What the Microsoft Outage Reveals

It happened again: yet another cascading failure of technology. In recent years we’ve had internet blackouts, aviation-system debacles, and now a widespread outage due to an issue affecting Microsoft systems, which has grounded flights and disrupted a range of other businesses, including health-care providers, banks, and broadcasters.

Why are we so bad at preventing these? Fundamentally, because our technological systems are too complicated for anyone to fully understand. These are not computer programs built by a single individual; they are the work of many hands over the span of many years. They are the interaction of countless components that might have been designed in a specific way for reasons that no one remembers. Many of our systems involve massive numbers of computers, any one of which might malfunction and bring down all the rest. And many have millions of lines of computer code that no one entirely grasps.

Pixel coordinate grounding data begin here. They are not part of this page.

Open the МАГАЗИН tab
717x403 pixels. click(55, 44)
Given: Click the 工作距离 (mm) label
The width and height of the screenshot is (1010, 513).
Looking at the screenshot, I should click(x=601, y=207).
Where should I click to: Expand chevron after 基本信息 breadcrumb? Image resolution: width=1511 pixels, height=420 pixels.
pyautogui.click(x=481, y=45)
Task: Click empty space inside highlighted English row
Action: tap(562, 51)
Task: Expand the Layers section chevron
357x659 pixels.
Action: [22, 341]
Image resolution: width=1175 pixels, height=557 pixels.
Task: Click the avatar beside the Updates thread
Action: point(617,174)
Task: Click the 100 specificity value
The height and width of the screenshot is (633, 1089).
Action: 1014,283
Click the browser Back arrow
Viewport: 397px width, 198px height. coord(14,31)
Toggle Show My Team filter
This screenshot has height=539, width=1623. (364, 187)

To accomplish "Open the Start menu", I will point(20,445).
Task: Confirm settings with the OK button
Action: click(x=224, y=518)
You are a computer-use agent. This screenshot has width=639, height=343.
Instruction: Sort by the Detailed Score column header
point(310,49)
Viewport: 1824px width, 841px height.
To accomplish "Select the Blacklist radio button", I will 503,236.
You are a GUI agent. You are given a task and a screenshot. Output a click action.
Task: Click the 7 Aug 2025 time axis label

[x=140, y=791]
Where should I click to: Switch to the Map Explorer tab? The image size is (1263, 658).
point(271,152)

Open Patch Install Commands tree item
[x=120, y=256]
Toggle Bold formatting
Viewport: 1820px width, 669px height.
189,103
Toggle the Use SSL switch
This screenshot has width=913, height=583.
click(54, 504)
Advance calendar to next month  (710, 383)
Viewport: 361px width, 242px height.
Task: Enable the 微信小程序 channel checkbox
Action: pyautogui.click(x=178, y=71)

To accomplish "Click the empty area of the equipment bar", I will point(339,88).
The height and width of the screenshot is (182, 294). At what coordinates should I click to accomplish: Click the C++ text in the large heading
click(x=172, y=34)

We don’t appreciate any of this until things go wrong. We discover the fragility of our technological infrastructure only when it’s too late.

So how can we make our systems fail less often?

We need to get to know them better. The best way to do this, ironically, is to break them. Much as biologists irradiate bacteria to cause mutations that show us how the bacteria function, we can introduce errors into technologies to understand how they’re liable to fail.

[Samuel Arbesman: Everything is overcomplicated]

This work often falls to software-quality-assurance engineers, who test systems by throwing lots of different inputs at them. A popular programming joke illustrates the basic idea.

A software engineer walks into a bar. He orders a beer. Orders zero beers. Orders 99,999,999,999 beers. Orders a lizard. Orders -1 beers. Orders a ueicbksjdhd. (So far, so good. The bartender may not have been able to procure a lizard, but the bar is still standing.) A real customer walks in and asks where the bathroom is. The bar bursts into flames.

Engineers can induce only so many errors. When something happens that they didn’t anticipate, the network breaks down. So how can we expand the range of failures that systems are exposed to? As someone who studies complex systems, I have a few approaches.

One is called “fuzzing.” Fuzzing is sort of like that engineer at the bar, but on steroids. It involves feeding huge amounts of randomly generated input into a software program to see how the program responds. If it doesn’t fail, then we can be more confident that it will survive the real and unpredictable world. The first Apple Macintosh was bolstered by a similar approach.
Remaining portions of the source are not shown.